I think that looks awesome. And I bet it hauls as well!!!


----------



## Bill Hall (Jan 6, 2007)

*Sparkles, form and function*

I love that paint fade!

For the wheelie bar enthusiasts, note how Sgrig's has them set up initially...even before any testing. The front wheels are planted on the ground. There is availabe travel in the pick up shoe windows...and the rollers are almost right on the track.

Fun stuff Jim...really enjoy you busting out the camera and sharing with us!

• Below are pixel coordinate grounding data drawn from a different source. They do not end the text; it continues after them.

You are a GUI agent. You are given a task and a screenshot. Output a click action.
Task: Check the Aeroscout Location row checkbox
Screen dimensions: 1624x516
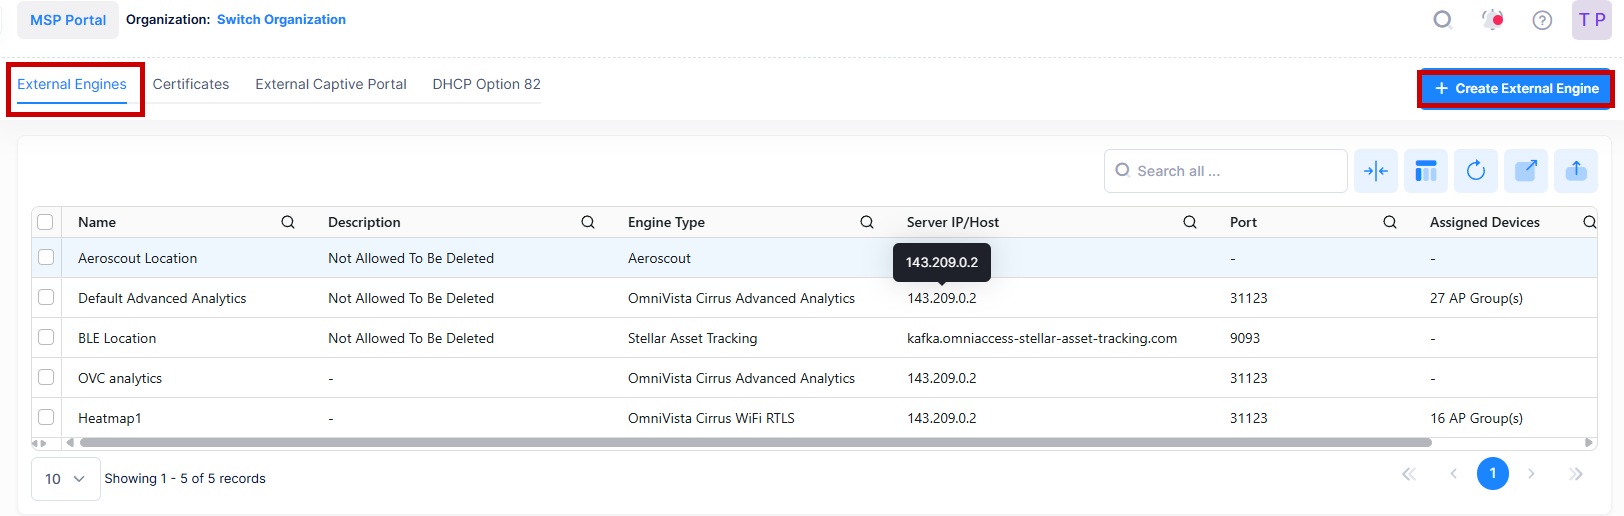coord(46,258)
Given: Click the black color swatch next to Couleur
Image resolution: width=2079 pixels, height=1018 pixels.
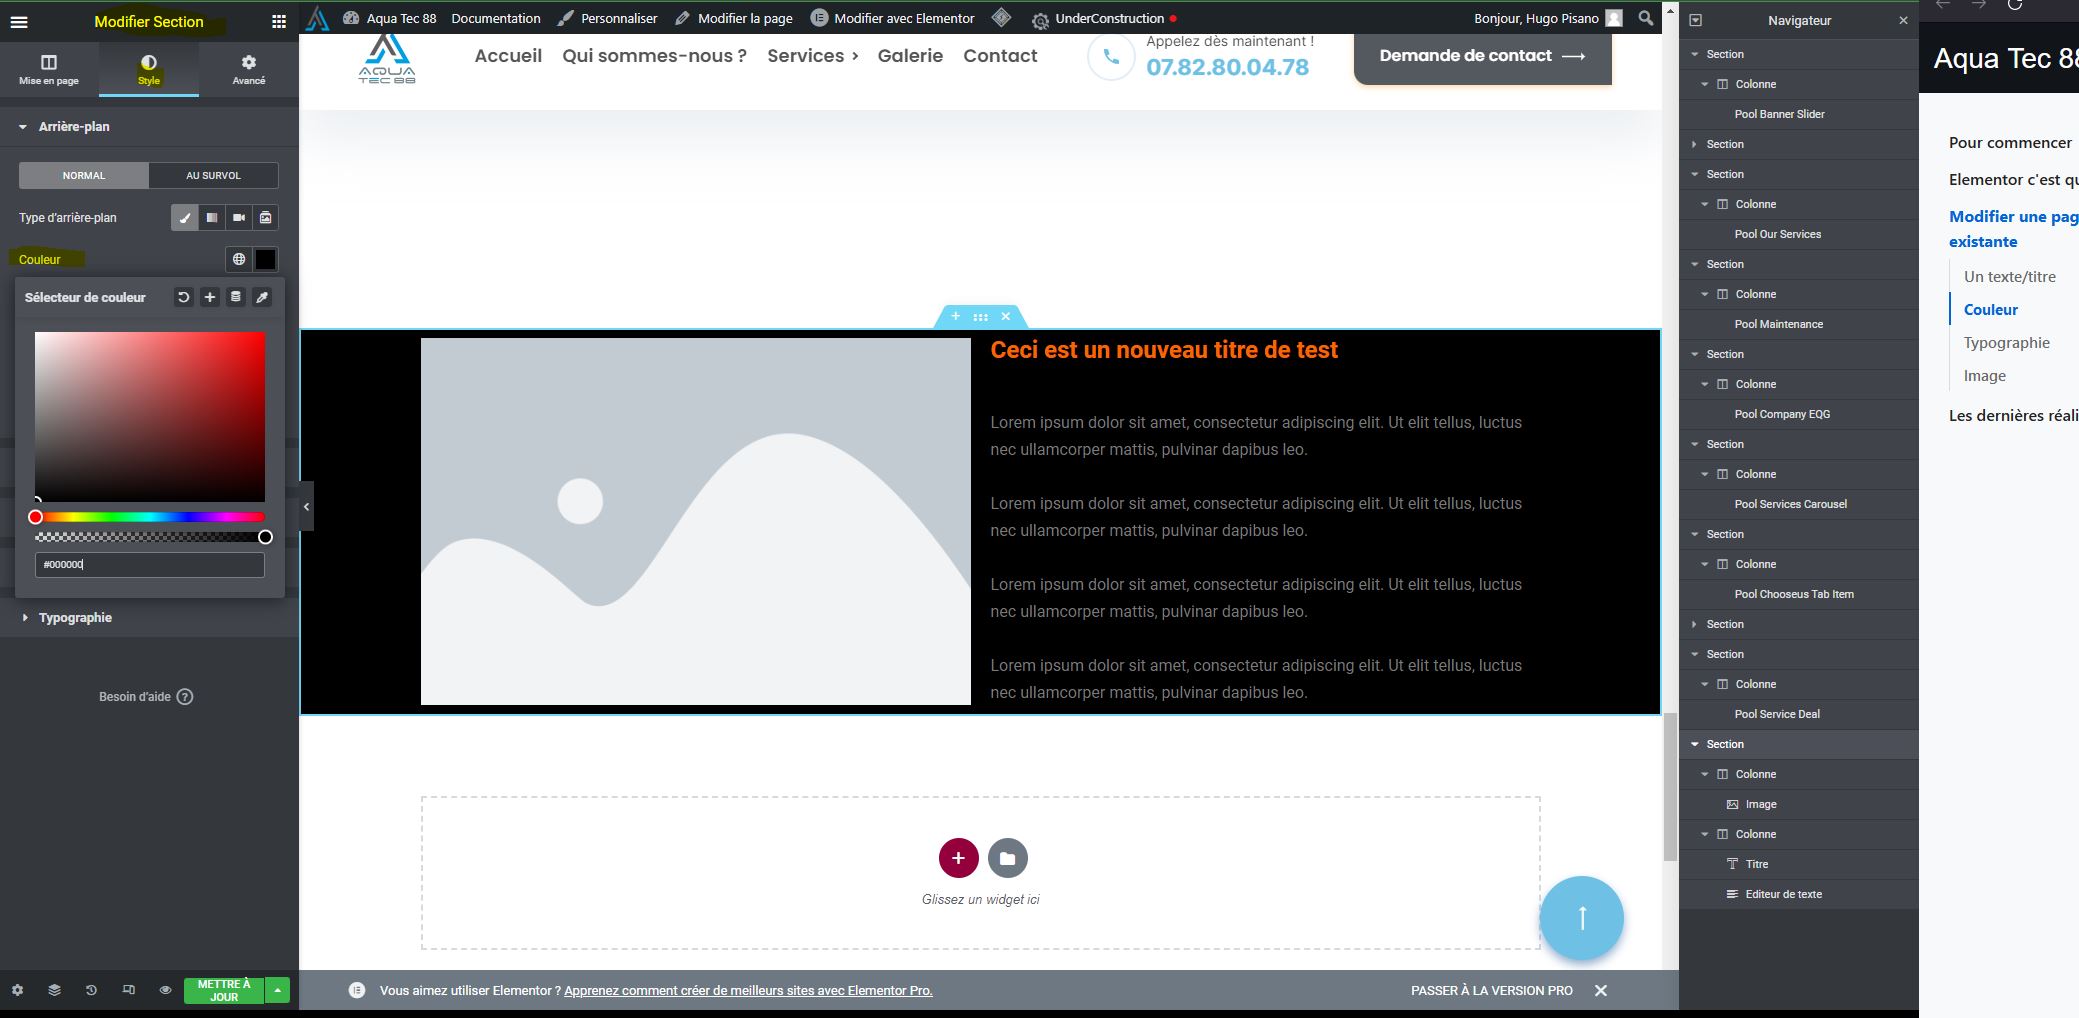Looking at the screenshot, I should point(266,260).
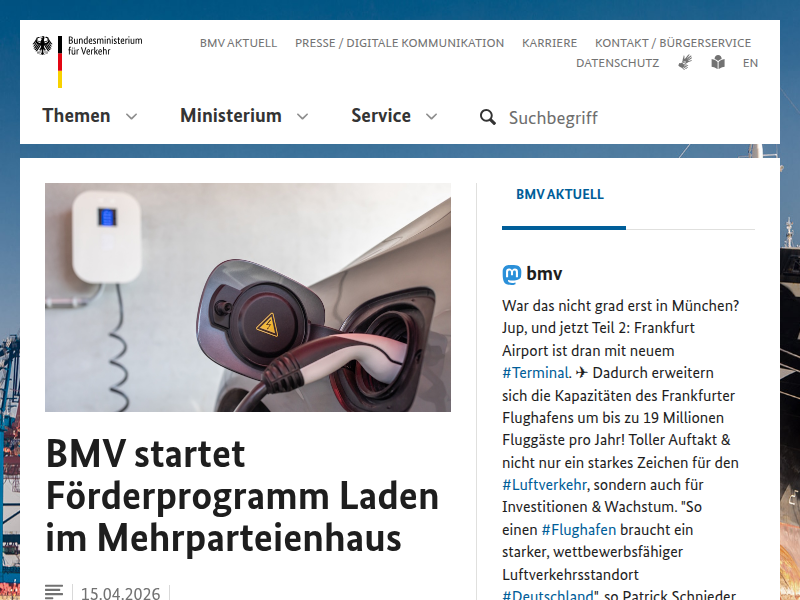Click the #Terminal hashtag link
Image resolution: width=800 pixels, height=600 pixels.
(536, 373)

What are the rollers made of please?


----------



## joegri (Feb 13, 2008)

very cool i,m sure it,ll bring good $ the rear rim/tire combo are tuff man ! diggin the fullmoon rears


----------



## alpink (Aug 22, 2010)

OK, tired of waiting. whether this is the correct forum, appropriate, politically correct or not, ... I bid $45.00 cash.


----------



## thunderjetgene (Apr 1, 2004)

WHOA - way cool! Love gassers.


----------



## videojimmy (Jan 12, 2006)

Love it!


----------



## tjetsgrig (Nov 1, 2009)

alpink said:


> OK, tired of waiting. whether this is the correct forum, appropriate, politically correct or not, ... I bid $45.00 cash.


Thanks Al!! When it is completed and tested, it will go in the Swap & Sell. or General forum......gotta ask Hank. Unless, someone has some input on where to post the auction.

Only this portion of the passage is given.